Manuel Barrios, columnista en una revista cultural, en un artículo sobre la escritora Martha C. Nussbaum que titula “Sin fines de lucro. Por qué la democracia necesita de las humanidades” nos lanza esta reflexión: “Nussbaum defiende la importancia prioritaria de las artes y humanidades como disciplinas trasmisoras de cualidades esenciales para la vida misma de la democracia, así la imaginación, la creatividad, la capacidad de empatía y el pensamiento crítico. Frente a una mera educación para la democracia; sin comprensión empática del otro, no hay base para una sociedad tolerante; sin una pedagogía socrática que enseñe a argumentar, no hay discusión racional; sin un aprendizaje activo como el promovido por Dewey, no hay ciudadanos comprometidos, abiertos y cosmopolitas, capaces de analizar críticamente la realidad en la que viven…”.
La filosofía educacional que pretende hacer seres competentes para sobrevivir en la selva humana, habría que sustituirla, según mi modesta opinión, por la de hacer más humana la jungla en la que vivimos, mediante un profundo conocimiento de la esencia del hombre, desarrollando con y hacia los demás un sentimiento de empatía que nos permita no sólo convivir sino disfrutar de la presencia de otras realidades, en el tiempo y en el espacio, para enriquecer la propia.
La educación tendrá que plantearse si su función es seguir las reglas de un mercado en constante cambio, donde cada día surgen nuevas profesiones y donde el currículo educativo tendrá que expandirse hasta límites insospechados para dar cabida a tanto saber, o la de encauzar y dirigir esos cambios, modificándolos si fuera necesario, liderándolos desde una perspectiva humanista para lograr un nuevo tipo de hombre más digno, más libre y más racional; potenciando un universo de saberes estéticos que le hagan crecer como persona.

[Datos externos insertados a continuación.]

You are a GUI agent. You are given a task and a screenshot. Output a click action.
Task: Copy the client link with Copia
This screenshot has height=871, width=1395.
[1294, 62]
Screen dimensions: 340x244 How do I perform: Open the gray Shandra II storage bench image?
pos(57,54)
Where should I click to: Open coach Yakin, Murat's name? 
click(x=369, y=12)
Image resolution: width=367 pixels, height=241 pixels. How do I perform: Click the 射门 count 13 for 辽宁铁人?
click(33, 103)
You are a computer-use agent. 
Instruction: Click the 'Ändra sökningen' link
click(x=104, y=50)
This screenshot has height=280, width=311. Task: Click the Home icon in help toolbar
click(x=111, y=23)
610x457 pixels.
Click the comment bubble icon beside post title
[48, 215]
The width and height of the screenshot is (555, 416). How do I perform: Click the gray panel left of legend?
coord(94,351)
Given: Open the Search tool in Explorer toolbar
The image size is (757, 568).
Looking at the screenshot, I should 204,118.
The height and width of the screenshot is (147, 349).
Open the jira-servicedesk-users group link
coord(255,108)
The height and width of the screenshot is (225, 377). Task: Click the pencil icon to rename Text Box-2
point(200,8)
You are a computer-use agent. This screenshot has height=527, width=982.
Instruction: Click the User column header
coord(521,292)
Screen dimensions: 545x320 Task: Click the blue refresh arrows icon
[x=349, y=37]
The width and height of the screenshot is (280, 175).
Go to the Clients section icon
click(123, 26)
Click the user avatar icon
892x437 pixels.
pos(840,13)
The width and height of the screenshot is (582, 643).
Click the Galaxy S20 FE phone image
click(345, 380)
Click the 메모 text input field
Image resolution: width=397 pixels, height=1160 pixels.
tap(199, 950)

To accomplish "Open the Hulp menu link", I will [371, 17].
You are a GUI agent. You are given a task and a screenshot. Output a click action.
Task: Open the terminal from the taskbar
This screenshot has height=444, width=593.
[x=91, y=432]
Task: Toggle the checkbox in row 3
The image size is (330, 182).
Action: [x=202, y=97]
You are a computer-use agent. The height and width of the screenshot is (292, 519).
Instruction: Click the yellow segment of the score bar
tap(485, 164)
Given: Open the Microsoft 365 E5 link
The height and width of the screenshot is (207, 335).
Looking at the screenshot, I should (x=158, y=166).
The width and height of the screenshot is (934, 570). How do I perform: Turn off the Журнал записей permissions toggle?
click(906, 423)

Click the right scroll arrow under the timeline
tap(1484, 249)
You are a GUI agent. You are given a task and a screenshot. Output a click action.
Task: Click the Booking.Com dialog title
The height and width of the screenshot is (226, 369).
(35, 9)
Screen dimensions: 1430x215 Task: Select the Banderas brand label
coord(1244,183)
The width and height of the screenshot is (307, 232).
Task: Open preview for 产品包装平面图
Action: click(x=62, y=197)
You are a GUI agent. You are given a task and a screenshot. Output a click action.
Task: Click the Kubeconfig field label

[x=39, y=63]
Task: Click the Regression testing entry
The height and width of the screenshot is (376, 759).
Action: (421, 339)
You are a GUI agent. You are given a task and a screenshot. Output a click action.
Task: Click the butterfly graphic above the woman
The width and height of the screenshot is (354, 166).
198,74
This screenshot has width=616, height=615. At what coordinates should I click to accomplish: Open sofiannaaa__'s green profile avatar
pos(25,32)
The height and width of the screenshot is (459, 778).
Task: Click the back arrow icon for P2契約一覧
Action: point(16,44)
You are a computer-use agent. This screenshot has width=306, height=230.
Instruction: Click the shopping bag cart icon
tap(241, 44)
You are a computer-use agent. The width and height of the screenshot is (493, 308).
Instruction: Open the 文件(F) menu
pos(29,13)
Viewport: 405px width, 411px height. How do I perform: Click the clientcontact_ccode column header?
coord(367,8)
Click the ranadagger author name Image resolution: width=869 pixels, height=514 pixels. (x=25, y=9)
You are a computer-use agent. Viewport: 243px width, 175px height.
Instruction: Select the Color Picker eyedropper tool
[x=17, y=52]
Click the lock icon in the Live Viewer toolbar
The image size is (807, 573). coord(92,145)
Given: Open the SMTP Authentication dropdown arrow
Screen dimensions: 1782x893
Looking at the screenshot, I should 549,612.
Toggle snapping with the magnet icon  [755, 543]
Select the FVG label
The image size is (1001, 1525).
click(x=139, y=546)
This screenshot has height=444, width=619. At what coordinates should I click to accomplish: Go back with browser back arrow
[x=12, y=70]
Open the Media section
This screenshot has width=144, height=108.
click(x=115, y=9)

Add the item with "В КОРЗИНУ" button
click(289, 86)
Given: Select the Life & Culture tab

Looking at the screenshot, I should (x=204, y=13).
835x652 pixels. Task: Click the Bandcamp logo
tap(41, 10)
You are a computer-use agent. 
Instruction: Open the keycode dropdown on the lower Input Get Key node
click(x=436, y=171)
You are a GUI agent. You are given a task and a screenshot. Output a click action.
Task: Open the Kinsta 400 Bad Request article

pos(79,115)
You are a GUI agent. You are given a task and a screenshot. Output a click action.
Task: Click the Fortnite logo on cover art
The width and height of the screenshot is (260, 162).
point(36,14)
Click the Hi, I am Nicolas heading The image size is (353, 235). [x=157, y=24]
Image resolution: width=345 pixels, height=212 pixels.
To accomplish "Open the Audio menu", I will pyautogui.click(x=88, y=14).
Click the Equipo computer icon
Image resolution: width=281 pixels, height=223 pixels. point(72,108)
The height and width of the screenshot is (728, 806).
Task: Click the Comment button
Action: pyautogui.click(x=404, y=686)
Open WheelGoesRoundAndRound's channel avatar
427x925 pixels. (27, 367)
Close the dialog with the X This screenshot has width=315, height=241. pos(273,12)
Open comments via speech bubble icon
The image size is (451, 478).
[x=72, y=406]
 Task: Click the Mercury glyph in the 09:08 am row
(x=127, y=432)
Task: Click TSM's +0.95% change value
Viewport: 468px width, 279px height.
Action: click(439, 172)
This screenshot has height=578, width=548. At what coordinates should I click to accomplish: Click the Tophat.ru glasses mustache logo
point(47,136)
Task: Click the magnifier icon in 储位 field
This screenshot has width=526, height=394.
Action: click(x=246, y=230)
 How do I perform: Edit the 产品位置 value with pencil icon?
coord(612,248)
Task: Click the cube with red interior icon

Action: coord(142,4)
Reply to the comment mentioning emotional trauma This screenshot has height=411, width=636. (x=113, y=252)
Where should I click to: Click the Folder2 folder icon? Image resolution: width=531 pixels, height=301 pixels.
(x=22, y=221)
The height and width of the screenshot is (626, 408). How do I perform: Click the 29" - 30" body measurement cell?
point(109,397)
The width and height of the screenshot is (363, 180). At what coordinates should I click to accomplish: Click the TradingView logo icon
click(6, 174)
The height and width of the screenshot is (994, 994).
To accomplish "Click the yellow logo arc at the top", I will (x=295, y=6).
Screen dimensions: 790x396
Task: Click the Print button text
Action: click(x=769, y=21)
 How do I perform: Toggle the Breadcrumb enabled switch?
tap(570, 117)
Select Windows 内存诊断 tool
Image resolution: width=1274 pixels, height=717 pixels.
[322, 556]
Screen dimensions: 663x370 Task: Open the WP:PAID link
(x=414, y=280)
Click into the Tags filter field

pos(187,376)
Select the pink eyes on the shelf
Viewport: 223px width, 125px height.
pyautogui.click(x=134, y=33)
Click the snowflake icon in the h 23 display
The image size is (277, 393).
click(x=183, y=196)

Decía don José Letamendi de Manjarrés,(insigne médico, filósofo y literato), allá por el siglo XIX que “el médico que solo sabe de medicina, ni medicina siquiera sabe”. Y eso mismo podría decirse de quienes solo saben hablar el lenguaje de las nuevas tecnologías, olvidando la herencia humanista que sostiene nuestra civilización, o de quienes pretenden convertir las distintas Filologías en meros institutos de idiomas; la Geografía y la Historia en institutos de gestión del patrimonio y del turismo cultural y la Filosofía en escuelas de autoayuda, tal como apunta Manuel Barrios en su artículo.
Hay ciertos mitos de la modernidad como el economicismo -que busca la felicidad absoluta en el poder económico y el dinero- y el cienticifismo -donde la ciencia experimental se convierte en la única afirmación de verdades- que deben replantearse por aquellos que buscan una salida al actual estado de cosas.
Retornar a la cultura humanista que sabe de metas y no solo de medios, tal vez sea el primer paso. La vida no puede explicarse desde la sola comprobación empírica.